En su última enfermedad el médico aconsejó que lo acostaran sobre un colchón de lana y el santo exclamó: “Mi Salvador murió sobre una tosca cruz. Por favor permítame a mí que soy un pobre pecador, morir sobre unas tablas”. Y así murió el 7 de agosto del año 1547, en Nápoles, a la edad de 67 años, desgastado de tanto trabajar por conseguir la santificación de las almas.

Mensaje de santidad.

Dentro de su mensaje de santidad, San Cayetano nos deja un legado de amor a Dios y al prójimo, principalmente el prójimo más necesitado. Si bien es cierto que se dedicó a atender a quienes padecían necesidades materiales, no menos cierto es que la carencia que más le preocupaba en el prójimo no era en el aspecto material, sino en el espiritual: experimentaba un verdadero dolor espiritual cuando comprobaba que sus contemporáneos padecían la mayor y más terrible de las pobrezas, y es el no alimentarse del Pan bajado del cielo, la Eucaristía. Lo que movía a San Cayetano era su gran amor a Jesús Eucaristía y su deseo de que los católicos abandonaran la vida mundana y se decidieran por la vida nueva de la gracia, es decir, por la conversión del corazón, y es esto lo que expresa con estas palabras: “Me siento sano del cuerpo pero enfermo del alma, al ver cómo Cristo espera la conversión de todos, y son tan poquitos los que se mueven a convertirse”. Como dijimos, experimentaba un verdadero dolor espiritual –“me siento enfermo del alma”- al comprobar que los católicos abandonaban su religión, o la vivían de un modo superficial y ligero, dejando de lado sus misterios más profundos, por la superficialidad del mundo. Pero San Cayetano no se contentaba con que los católicos vivieran superficialmente la religión; lo que deseaba era que imitaran a Nuestro Señor en la cruz: “Oh, qué ganas siento de llorar al ver que las gentes no sienten deseos de imitar al Redentor Crucificado”.

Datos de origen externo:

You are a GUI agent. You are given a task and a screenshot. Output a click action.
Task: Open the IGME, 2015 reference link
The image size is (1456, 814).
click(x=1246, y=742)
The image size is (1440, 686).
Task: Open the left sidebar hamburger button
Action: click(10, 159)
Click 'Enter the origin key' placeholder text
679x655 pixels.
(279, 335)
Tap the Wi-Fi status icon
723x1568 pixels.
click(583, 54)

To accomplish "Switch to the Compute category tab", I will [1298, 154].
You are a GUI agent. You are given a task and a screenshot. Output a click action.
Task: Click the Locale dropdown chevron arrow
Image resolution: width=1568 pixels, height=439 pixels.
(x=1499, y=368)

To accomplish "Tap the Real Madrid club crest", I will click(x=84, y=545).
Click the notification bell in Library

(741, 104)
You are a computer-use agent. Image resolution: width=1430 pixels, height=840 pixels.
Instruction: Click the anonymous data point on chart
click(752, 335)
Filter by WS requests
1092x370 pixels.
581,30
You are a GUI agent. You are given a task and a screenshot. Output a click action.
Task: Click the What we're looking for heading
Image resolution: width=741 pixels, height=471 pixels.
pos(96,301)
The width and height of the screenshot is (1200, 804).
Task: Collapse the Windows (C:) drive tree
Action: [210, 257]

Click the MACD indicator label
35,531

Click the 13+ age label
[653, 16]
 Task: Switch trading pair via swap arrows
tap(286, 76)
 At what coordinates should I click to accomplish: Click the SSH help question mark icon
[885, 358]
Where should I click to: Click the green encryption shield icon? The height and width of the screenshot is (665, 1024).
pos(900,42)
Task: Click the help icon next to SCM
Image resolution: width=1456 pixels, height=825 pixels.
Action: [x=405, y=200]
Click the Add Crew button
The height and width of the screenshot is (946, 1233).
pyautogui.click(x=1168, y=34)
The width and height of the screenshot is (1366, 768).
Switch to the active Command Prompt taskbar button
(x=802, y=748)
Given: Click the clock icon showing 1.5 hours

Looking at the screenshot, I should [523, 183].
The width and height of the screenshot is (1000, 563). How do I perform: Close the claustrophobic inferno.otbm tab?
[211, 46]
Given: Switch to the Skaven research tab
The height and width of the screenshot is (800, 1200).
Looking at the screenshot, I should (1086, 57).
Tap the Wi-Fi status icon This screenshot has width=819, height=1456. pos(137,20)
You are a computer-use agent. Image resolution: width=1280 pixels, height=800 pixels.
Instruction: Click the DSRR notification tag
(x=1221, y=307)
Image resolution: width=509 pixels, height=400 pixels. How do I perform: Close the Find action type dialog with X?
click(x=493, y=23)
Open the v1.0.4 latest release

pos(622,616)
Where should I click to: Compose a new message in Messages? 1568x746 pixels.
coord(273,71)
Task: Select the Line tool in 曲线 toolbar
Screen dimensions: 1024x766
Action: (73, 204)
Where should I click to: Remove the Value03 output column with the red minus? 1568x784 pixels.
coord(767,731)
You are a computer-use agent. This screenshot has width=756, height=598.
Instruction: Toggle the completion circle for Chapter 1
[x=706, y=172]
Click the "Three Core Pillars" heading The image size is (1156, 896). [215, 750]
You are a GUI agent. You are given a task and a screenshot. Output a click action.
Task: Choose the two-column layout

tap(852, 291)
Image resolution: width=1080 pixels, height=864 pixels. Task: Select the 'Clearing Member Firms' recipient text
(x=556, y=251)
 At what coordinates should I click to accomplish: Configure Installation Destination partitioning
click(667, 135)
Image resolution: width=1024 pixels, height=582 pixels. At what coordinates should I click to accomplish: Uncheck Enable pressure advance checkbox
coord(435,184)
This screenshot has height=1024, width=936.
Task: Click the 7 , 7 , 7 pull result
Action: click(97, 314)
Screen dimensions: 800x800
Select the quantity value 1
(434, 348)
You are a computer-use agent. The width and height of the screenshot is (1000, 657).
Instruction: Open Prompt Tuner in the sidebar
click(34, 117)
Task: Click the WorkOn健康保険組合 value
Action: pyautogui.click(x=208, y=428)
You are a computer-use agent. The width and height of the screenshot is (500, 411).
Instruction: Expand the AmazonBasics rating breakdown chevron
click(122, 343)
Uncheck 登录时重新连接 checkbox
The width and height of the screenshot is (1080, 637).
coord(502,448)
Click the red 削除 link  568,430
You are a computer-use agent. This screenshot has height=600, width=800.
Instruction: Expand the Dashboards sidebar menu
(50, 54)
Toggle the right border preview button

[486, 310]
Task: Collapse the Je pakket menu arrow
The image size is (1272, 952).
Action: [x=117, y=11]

Por último, San Cayetano es considerado patrono del pan, de la paz y del trabajo, y si bien es cierto que es lícito pedir por el pan material –el alimento de todos los días-, por la paz y por el trabajo, no es menos cierto que, como católicos, no podemos contentarnos con pedir estas cosas a San Cayetano por lo que, al recordarlo en su día, le pediremos que interceda por nosotros para que nunca nos falte el Pan bajado del cielo, la Eucaristía, que sacia el hambre que de Dios tiene toda alma; que vivamos en la paz, pero no en la paz del mundo, sino en la paz de Jesucristo, que es la paz de Dios, la verdadera paz espiritual, que desciende sobre el alma cuando el alma es reconciliada por Dios al perdonarle sus pecados y concederle su gracia; le pidamos tener trabajo, pero ante todo el trabajo por el Pan de Vida eterna, la Eucaristía, en su Iglesia, la Santa Iglesia Católica.